The new arrivals offer a breathtakingly simple solution: Pay more money. Brimming with selfconfidence, the hyper-Helpers assert that huge contingent payments – in addition to stiff fixed fees – are what each family member must fork over in order to really outmaneuver his relatives. The more observant members of the family see that some of the hyper-Helpers are really just manager-Helpers wearing new uniforms, bearing sewn-on sexy names like HEDGE FUND or PRIVATE EQUITY. The new Helpers, however, assure the Gotrocks that this change of clothing is all-important, bestowing on its wearers magical powers similar to those acquired by mild-mannered Clark Kent when he changed into his Superman costume. Calmed by this explanation, the family decides to pay up.

And that’s where we are today: A record portion of the earnings that would go in their entirety to owners – if they all just stayed in their rocking chairs – is now going to a swelling army of Helpers. Particularly expensive is the recent pandemic of profit arrangements under which Helpers receive large portions of the winnings when they are smart or lucky, and leave family members with all of the losses – and large fixed fees to boot – when the Helpers are dumb or unlucky (or occasionally crooked).

A sufficient number of arrangements like this – heads, the Helper takes much of the winnings; tails, the Gotrocks lose and pay dearly for the privilege of doing so – may make it more accurate to call the family the Hadrocks. Today, in fact, the family’s frictional costs of all sorts may well amount to 20% of the earnings of American business. In other words, the burden of paying Helpers may cause American equity investors, overall, to earn only 80% or so of what they would earn if they just sat still and listened to no one.

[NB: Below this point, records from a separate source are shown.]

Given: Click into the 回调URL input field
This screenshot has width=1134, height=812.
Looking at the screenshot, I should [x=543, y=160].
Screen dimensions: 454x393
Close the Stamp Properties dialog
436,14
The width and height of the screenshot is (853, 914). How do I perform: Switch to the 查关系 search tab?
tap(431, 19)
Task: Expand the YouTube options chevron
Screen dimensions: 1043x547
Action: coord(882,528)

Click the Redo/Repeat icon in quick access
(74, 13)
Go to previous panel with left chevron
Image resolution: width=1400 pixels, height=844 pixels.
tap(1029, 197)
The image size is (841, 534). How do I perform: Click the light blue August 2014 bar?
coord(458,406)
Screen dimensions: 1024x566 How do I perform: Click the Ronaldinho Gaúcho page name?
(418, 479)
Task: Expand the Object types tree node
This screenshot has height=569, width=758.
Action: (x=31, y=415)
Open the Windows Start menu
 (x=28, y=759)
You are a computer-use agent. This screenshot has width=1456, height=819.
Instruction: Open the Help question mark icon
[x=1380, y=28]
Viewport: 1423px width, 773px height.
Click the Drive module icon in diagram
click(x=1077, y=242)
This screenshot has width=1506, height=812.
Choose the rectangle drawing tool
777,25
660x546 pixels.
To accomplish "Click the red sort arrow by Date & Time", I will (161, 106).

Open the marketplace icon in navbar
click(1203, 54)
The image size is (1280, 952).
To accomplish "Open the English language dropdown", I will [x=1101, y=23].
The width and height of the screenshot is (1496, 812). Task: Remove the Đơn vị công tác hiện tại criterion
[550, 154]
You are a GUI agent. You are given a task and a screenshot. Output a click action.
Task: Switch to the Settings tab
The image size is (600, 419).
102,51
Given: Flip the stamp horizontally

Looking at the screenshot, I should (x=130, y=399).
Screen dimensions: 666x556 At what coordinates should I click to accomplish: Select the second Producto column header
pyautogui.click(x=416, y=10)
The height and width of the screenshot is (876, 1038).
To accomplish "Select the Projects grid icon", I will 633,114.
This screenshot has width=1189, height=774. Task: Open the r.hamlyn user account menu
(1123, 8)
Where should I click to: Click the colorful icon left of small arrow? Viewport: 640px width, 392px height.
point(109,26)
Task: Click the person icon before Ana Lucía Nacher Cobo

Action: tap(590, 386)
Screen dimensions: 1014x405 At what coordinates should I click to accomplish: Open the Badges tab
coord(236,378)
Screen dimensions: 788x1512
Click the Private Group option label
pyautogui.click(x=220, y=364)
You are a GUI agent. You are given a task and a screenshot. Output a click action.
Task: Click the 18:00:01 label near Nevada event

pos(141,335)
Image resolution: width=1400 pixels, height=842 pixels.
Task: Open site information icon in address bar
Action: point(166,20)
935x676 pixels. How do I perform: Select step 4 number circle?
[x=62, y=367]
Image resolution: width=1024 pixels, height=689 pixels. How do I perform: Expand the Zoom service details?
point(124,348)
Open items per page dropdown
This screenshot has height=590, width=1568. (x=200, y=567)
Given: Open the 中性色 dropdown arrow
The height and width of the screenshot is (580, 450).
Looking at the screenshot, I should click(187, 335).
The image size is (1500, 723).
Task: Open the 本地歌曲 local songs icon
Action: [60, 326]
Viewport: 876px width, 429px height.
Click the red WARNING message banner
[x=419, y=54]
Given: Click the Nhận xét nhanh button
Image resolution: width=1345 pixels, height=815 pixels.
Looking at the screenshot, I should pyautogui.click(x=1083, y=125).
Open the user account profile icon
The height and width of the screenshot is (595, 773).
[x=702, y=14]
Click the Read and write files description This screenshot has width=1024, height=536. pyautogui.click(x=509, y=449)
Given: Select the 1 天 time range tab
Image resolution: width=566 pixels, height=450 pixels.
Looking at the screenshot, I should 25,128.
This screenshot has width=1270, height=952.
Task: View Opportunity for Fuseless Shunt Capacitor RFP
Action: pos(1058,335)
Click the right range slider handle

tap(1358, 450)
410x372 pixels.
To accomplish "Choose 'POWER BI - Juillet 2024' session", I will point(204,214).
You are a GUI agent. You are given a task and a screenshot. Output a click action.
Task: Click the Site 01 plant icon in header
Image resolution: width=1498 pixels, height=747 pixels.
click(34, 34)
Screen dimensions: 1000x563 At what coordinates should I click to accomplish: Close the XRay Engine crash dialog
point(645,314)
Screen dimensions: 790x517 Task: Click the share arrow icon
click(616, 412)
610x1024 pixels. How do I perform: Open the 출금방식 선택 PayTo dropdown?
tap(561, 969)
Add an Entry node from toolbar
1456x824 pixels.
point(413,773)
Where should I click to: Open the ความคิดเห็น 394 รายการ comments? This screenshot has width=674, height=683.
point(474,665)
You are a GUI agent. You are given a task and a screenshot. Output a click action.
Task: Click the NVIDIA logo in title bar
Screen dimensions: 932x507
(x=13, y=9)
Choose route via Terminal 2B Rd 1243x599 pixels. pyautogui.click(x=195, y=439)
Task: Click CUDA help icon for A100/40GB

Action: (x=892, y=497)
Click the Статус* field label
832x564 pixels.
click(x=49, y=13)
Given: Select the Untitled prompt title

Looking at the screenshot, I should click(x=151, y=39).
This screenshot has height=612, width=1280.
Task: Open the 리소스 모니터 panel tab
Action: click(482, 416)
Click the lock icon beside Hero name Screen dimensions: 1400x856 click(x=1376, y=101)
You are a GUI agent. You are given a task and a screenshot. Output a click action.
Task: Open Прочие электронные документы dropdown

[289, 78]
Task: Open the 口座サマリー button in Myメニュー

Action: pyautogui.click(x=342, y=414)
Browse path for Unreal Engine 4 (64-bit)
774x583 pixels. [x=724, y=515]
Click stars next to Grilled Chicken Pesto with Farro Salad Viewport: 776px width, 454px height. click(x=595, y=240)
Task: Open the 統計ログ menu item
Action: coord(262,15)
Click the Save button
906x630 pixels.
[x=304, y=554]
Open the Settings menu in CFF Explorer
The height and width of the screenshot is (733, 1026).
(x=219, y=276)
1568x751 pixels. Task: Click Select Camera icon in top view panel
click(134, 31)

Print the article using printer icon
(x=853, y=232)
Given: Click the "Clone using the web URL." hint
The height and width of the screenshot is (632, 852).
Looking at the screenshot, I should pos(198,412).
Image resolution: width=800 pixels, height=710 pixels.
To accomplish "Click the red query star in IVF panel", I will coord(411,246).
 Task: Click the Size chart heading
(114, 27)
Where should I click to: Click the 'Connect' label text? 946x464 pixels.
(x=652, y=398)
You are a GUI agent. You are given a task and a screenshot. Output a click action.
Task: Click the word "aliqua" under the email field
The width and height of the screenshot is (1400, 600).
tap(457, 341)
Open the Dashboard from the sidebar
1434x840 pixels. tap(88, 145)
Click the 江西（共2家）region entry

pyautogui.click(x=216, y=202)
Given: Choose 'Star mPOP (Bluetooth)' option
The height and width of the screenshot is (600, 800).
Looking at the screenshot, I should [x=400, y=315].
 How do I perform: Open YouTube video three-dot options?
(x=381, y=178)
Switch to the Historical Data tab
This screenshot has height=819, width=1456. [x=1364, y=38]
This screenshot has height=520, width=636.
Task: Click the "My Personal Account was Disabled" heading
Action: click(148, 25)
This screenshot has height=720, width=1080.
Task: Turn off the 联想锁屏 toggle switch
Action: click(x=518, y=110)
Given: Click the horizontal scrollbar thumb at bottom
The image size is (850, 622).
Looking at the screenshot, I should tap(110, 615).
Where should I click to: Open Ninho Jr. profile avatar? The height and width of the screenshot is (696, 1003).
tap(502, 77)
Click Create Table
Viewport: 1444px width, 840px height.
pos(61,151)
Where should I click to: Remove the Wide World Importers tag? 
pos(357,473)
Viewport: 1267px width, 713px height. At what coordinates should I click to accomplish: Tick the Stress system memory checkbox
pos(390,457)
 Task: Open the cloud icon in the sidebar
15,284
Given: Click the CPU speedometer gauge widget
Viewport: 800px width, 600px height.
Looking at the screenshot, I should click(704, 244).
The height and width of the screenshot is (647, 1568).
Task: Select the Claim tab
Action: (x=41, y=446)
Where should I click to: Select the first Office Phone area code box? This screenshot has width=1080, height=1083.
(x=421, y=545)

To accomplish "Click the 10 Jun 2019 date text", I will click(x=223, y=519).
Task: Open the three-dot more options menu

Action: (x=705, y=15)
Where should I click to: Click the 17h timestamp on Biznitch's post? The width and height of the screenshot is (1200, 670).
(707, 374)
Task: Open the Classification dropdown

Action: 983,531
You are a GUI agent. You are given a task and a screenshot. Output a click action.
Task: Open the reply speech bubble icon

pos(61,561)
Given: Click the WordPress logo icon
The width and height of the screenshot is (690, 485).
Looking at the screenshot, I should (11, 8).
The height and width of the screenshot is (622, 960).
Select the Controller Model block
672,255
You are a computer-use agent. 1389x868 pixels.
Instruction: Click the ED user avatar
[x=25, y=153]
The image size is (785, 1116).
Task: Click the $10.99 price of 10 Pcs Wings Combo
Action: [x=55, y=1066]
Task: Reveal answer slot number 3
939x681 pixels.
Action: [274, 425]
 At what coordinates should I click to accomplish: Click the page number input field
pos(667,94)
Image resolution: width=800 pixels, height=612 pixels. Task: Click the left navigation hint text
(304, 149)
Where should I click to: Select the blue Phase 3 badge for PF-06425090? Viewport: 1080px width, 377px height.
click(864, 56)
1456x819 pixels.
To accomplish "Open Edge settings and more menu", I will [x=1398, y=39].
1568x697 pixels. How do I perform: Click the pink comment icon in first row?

Long ago, Sir Isaac Newton gave us three laws of motion, which were the work of genius. But Sir Isaac’s talents didn’t extend to investing: He lost a bundle in the South Sea Bubble, explaining later, “I can calculate the movement of the stars, but not the madness of men.” If he had not been traumatized by this loss, Sir Isaac might well have gone on to discover the Fourth Law of Motion: For investors as a whole, returns decrease as motion increases.